═══ STUDY MATERIAL ═══

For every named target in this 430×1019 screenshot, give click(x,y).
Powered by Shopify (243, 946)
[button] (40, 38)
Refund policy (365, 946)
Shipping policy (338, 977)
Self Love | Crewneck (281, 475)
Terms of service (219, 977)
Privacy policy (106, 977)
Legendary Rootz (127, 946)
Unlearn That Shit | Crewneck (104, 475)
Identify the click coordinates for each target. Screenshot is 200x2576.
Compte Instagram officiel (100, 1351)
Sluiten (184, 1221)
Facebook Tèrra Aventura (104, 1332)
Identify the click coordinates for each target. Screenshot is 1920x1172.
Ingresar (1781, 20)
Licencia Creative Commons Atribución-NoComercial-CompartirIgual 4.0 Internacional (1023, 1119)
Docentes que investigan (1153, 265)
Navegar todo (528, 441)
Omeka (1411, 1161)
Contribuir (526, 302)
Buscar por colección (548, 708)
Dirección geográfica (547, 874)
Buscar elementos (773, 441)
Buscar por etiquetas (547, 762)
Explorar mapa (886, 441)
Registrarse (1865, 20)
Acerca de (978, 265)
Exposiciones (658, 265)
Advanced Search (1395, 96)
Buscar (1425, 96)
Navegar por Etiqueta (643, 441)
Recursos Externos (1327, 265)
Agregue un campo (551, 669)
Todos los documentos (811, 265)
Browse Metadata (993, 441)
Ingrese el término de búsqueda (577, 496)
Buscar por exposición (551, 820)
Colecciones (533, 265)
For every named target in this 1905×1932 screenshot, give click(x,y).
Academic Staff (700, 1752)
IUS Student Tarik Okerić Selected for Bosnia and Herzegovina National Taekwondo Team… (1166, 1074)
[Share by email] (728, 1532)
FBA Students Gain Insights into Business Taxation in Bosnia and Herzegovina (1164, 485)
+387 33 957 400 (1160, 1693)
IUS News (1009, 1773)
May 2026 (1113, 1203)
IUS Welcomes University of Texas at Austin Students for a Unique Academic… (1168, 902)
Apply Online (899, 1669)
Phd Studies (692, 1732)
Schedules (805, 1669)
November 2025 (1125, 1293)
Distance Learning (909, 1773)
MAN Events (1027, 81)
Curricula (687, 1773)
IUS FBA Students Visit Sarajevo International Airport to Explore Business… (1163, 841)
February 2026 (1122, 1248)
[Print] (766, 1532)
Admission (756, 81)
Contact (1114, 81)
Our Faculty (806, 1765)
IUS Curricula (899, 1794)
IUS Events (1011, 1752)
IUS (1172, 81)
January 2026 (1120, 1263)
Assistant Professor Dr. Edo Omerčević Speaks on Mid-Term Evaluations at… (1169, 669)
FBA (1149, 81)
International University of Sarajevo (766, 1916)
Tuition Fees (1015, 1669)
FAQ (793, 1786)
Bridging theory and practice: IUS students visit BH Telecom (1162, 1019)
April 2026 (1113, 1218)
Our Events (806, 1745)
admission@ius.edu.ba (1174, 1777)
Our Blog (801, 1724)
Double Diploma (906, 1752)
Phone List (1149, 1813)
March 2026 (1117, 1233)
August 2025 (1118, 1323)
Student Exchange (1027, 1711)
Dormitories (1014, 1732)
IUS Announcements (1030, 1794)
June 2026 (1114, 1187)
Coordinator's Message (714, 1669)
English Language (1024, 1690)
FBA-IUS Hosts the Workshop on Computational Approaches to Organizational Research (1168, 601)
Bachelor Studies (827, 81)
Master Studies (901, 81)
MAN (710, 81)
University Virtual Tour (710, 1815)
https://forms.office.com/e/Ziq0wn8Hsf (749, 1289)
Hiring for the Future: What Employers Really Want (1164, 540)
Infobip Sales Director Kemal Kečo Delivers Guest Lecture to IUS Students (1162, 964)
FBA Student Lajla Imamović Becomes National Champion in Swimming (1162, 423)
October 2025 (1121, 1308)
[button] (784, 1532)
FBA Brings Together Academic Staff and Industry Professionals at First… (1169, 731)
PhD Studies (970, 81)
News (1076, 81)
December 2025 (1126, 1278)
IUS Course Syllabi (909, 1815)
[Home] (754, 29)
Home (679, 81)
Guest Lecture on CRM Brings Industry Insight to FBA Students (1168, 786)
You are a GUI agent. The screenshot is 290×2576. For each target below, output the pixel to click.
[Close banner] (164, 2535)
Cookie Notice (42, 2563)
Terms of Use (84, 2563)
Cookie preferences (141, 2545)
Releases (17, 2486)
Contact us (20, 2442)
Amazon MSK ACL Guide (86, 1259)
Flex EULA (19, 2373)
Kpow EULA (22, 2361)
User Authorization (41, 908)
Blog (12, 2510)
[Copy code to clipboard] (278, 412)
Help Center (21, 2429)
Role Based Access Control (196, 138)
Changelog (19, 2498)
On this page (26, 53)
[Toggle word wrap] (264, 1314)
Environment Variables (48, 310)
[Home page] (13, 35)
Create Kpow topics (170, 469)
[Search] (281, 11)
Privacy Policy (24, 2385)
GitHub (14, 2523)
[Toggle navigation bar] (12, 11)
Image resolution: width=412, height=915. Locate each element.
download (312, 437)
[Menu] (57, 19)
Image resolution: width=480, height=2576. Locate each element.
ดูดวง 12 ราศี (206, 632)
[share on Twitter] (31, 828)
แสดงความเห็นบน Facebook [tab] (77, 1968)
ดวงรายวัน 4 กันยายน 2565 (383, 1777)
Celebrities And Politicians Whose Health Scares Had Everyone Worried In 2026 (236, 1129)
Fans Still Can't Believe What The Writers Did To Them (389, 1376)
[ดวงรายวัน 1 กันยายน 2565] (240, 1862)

═══

» WHAT IS EXPECTED: Your answer should hold exactly the lines from the one containing "Home (679, 81)" to the last line of the data, both included, and no others.

» REPLY TO THE EXERCISE:
Home (679, 81)
Guest Lecture on CRM Brings Industry Insight to FBA Students (1168, 786)
You are a GUI agent. The screenshot is 290×2576. For each target below, output the pixel to click.
[Close banner] (164, 2535)
Cookie Notice (42, 2563)
Terms of Use (84, 2563)
Cookie preferences (141, 2545)
Releases (17, 2486)
Contact us (20, 2442)
Amazon MSK ACL Guide (86, 1259)
Flex EULA (19, 2373)
Kpow EULA (22, 2361)
User Authorization (41, 908)
Blog (12, 2510)
[Copy code to clipboard] (278, 412)
Help Center (21, 2429)
Role Based Access Control (196, 138)
Changelog (19, 2498)
On this page (26, 53)
[Toggle word wrap] (264, 1314)
Environment Variables (48, 310)
[Home page] (13, 35)
Create Kpow topics (170, 469)
[Search] (281, 11)
Privacy Policy (24, 2385)
GitHub (14, 2523)
[Toggle navigation bar] (12, 11)
Image resolution: width=412, height=915. Locate each element.
download (312, 437)
[Menu] (57, 19)
Image resolution: width=480, height=2576. Locate each element.
ดูดวง 12 ราศี (206, 632)
[share on Twitter] (31, 828)
แสดงความเห็นบน Facebook [tab] (77, 1968)
ดวงรายวัน 4 กันยายน 2565 (383, 1777)
Celebrities And Politicians Whose Health Scares Had Everyone Worried In 2026 (236, 1129)
Fans Still Can't Believe What The Writers Did To Them (389, 1376)
[ดวงรายวัน 1 กันยายน 2565] (240, 1862)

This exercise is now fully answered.